One thing she vowed she’d never do was call in a psychic to work a case. But standing in the backyard of Manuel’s residence at night, she couldn’t help but wonder if she’d missed something simply because it wasn’t visible to the mundane eye. Could a psychic stand here and see some kind of magical aura? Maybe follow a magical trail to the person who’d committed the crime?

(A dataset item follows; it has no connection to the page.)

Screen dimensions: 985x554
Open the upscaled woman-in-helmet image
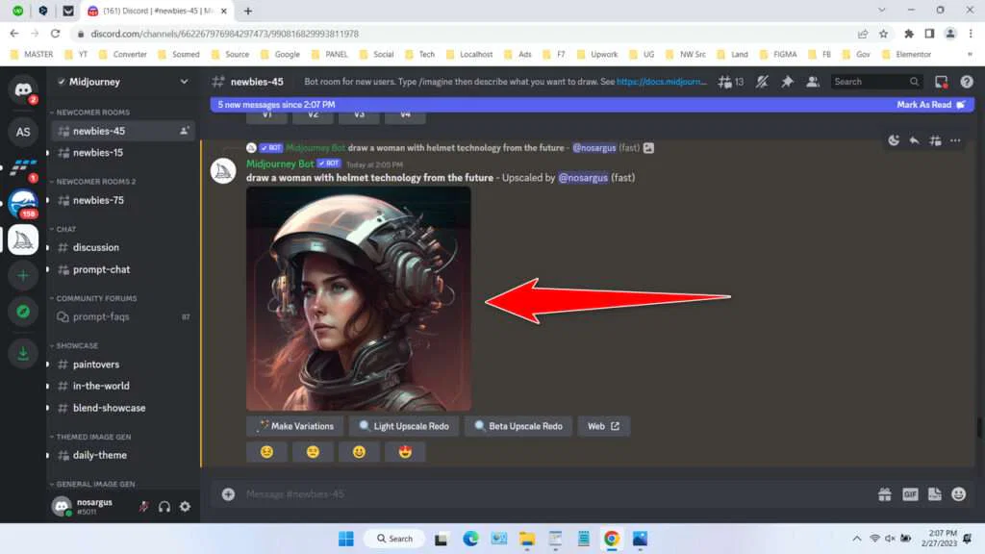click(360, 298)
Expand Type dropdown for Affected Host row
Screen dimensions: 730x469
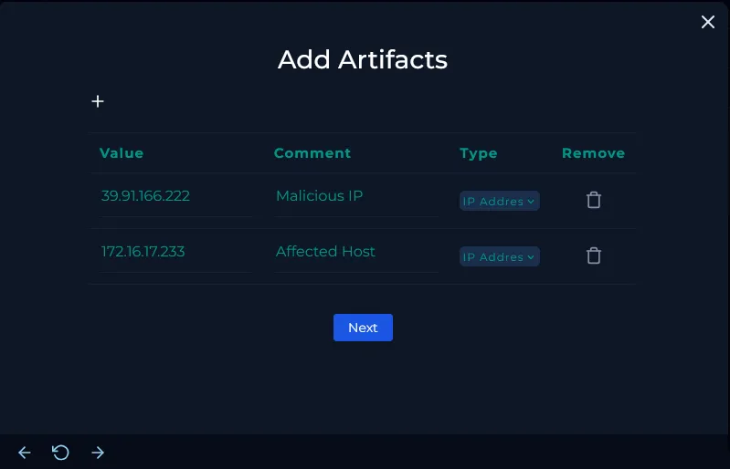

The real problem was — how would she know she was hiring an actual psychic? Hardin was ready to believe just about anything, but that wouldn’t help her figure out what had happened here.
The next day, she made a phone call. She had at least one more resource to try.
Hardin came to the supernatural world as a complete neophyte, and she had to look for advice wherever she could, no matter how odd the source, or how distasteful. Friendly werewolves, for example. Or convicted felons.
Cormac Bennett styled himself a bounty hunter specializing in the supernatural. He freely admitted he was a killer, though he claimed to only kill monsters — werewolves, vampires and the like. A judge had recently agreed with him, at least about the killer part, and sentenced Bennett to four years for manslaughter. It meant that Hardin now had someone on hand who might be able to answer her questions. She’d requested the visit and asked that he not be told it was her because she didn’t want him to say no to the meeting. They’d had a couple of run-ins — truthfully, she was a little disappointed that she hadn’t been the one who got to haul him in on charges of attempted murder at the very least.
When he sat down and saw her through the glass partition, he muttered, “Christ.”